[START OF EXCERPTED TEXT]

In 2000, of course, Bush officially "won" Florida by 537 votes, and therefore the presidency with 271 electoral votes, while Al Gore won the popular vote by about 550,000. (In reality, Gore probably would have won a fair recount in Florida if it hadn't been stopped by a conservative Supreme Court on nakedly partisan grounds, but I'm going to ignore that for the time being since it doesn't matter for this particular argument.) That means a flip of just 269 votes in one state from one candidate to the other would have changed the result. In 2004, Bush won re-election with a margin of about three million votes, and 286 electoral votes. John Kerry famously could have won if he had just flipped Ohio, where the margin was just 118,601 votes. However, it would have been slightly more efficient in vote terms to flip New Mexico, Iowa, Nevada, and Alaska, with a cumulative margin of 117,411. That means a flip of just 58,706 votes would have given Kerry the presidency.

[END OF EXCERPTED TEXT]
[START OF DATA SEGMENT]

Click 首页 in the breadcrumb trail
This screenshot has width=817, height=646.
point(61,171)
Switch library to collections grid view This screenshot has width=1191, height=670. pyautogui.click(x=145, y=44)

[END OF DATA SEGMENT]

### WHAT TO WORK ON
- A) Using the passage on the 2000 and 2004 elections, answer each line below, marking your answers (i), (ii), (iii):
(i) By how many votes did Bush officially win Florida in 2000?
(ii) How many electoral votes did Bush get in 2004?
(iii) What was the vote margin in Ohio in 2004?
- B) Decide whether each statement agrees with the passage on the 2000 and 2004 elections. Answer yes or no and quote the words of the passage that decide it.
(i) Al Gore won the 2000 popular vote by about 550,000.
(ii) Bush won re-election in 2004 by about one million votes.
(iii) Flipping Ohio was the most vote-efficient way for Kerry to win.
- C) List every U.S. state named in the passage on the 2000 and 2004 elections.

### SOLUTIONS BY TASK
- A)
(i) 537 votes
(ii) 286 electoral votes
(iii) 118,601 votes

- B)
(i) Yes: "while Al Gore won the popular vote by about 550,000"
(ii) No: "Bush won re-election with a margin of about three million votes"
(iii) No: "it would have been slightly more efficient in vote terms to flip New Mexico, Iowa, Nevada, and Alaska"

- C) Florida, Ohio, New Mexico, Iowa, Nevada, Alaska